Dataset entries
##########

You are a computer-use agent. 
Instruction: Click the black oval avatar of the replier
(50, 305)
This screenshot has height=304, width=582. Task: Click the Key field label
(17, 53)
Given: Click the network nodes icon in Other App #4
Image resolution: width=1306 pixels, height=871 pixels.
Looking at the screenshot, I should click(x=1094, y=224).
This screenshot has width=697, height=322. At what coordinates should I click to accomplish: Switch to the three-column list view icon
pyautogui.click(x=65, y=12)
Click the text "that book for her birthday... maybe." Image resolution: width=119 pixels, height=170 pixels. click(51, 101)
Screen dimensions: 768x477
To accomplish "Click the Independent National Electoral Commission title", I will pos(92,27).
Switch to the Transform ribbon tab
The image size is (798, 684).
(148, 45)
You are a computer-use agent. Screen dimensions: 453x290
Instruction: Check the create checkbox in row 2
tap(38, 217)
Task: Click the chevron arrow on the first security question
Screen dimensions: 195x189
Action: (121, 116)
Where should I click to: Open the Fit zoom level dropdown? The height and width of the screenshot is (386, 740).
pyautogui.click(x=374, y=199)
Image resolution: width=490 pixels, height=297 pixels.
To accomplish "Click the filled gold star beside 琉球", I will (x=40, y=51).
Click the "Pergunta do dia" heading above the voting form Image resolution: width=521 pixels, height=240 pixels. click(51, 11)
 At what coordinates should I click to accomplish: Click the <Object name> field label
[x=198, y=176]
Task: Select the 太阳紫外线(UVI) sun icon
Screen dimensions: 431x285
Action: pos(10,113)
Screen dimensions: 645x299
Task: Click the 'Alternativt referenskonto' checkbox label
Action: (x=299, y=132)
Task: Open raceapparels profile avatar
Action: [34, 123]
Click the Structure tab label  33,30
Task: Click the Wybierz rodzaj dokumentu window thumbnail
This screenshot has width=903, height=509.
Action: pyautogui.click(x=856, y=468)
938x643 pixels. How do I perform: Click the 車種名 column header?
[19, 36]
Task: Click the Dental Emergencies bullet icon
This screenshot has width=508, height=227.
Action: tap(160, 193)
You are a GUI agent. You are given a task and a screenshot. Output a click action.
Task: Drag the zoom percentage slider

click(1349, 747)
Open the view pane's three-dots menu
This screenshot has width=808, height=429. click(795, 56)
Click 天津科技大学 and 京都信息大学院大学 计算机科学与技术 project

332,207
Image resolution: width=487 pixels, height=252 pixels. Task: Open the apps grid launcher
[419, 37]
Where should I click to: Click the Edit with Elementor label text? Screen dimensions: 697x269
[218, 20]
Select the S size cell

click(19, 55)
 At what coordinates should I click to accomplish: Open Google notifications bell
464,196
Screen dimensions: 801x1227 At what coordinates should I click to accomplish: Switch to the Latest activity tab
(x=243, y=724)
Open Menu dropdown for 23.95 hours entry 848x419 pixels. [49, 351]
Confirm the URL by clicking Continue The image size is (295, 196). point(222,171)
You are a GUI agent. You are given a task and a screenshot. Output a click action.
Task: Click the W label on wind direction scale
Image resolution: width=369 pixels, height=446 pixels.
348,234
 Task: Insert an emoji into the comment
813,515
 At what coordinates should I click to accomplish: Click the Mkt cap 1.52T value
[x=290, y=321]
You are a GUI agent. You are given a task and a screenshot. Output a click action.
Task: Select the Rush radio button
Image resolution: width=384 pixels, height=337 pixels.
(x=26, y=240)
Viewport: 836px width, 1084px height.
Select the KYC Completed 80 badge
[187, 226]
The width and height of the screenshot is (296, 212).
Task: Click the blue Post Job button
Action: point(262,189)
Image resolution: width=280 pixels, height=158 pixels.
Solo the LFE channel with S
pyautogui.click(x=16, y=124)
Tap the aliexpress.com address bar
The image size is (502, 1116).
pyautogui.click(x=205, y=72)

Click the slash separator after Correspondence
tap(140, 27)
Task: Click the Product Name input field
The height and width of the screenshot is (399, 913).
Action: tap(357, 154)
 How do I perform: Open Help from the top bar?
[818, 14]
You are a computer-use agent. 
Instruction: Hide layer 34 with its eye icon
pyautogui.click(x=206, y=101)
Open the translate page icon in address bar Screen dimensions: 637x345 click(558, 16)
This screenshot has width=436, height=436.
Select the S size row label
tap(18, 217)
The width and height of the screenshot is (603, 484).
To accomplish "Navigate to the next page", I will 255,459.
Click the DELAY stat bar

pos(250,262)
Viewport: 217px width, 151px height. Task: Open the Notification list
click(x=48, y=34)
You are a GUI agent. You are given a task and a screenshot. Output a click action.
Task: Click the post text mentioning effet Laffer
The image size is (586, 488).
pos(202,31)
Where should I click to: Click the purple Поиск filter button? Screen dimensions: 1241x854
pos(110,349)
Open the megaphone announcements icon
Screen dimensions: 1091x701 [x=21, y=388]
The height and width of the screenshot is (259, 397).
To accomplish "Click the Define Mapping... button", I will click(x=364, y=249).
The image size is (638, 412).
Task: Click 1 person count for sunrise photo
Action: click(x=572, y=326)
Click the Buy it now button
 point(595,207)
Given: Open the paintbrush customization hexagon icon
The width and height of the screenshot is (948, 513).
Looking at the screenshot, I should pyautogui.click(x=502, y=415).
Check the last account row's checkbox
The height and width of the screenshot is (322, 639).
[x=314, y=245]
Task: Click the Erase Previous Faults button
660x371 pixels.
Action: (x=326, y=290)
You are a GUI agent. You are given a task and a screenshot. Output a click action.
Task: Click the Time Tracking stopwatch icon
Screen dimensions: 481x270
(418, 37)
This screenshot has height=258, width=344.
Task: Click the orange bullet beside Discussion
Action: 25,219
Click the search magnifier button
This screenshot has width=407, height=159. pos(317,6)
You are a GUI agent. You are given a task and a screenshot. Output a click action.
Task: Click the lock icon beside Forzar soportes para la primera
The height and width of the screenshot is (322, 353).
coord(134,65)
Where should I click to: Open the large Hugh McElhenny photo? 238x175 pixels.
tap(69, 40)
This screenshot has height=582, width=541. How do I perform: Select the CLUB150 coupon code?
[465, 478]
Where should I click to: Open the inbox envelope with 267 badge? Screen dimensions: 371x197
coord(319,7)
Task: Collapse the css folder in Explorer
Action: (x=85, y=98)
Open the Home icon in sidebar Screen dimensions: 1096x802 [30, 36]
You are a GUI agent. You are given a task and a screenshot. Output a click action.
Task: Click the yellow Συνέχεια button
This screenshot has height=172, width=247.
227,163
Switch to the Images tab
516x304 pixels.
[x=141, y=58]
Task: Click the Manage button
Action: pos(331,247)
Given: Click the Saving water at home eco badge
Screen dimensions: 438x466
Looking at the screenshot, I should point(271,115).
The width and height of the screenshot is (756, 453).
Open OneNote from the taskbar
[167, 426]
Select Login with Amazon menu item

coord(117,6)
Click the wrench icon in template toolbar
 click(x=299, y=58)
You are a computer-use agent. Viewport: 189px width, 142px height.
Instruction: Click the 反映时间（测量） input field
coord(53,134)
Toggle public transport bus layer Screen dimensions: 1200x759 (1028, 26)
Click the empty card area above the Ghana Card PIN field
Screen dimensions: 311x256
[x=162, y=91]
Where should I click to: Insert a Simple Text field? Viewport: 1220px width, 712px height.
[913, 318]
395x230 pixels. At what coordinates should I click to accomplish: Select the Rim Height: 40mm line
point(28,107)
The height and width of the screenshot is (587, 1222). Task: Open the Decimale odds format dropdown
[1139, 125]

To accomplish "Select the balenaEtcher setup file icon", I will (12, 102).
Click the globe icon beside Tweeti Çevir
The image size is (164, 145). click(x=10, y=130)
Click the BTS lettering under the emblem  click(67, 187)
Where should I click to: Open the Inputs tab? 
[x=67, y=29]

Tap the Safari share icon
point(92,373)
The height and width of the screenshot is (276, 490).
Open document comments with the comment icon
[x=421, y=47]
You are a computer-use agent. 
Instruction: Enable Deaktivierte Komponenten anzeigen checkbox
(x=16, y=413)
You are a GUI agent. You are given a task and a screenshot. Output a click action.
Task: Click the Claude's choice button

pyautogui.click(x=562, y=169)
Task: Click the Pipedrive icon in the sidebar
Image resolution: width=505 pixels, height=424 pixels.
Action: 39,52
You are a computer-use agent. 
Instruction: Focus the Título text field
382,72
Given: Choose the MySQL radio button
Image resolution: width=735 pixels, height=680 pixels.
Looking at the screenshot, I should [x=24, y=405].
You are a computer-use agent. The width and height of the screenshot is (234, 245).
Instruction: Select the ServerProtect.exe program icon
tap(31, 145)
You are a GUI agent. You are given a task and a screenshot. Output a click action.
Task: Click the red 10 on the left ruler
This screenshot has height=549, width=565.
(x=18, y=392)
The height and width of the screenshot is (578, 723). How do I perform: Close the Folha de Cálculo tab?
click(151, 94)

##########

# WHAT YOU NEED TO DO
Determine how many lines of the data above contain the string "page", and answer with the number only.

# WRITTEN SOLUTION
2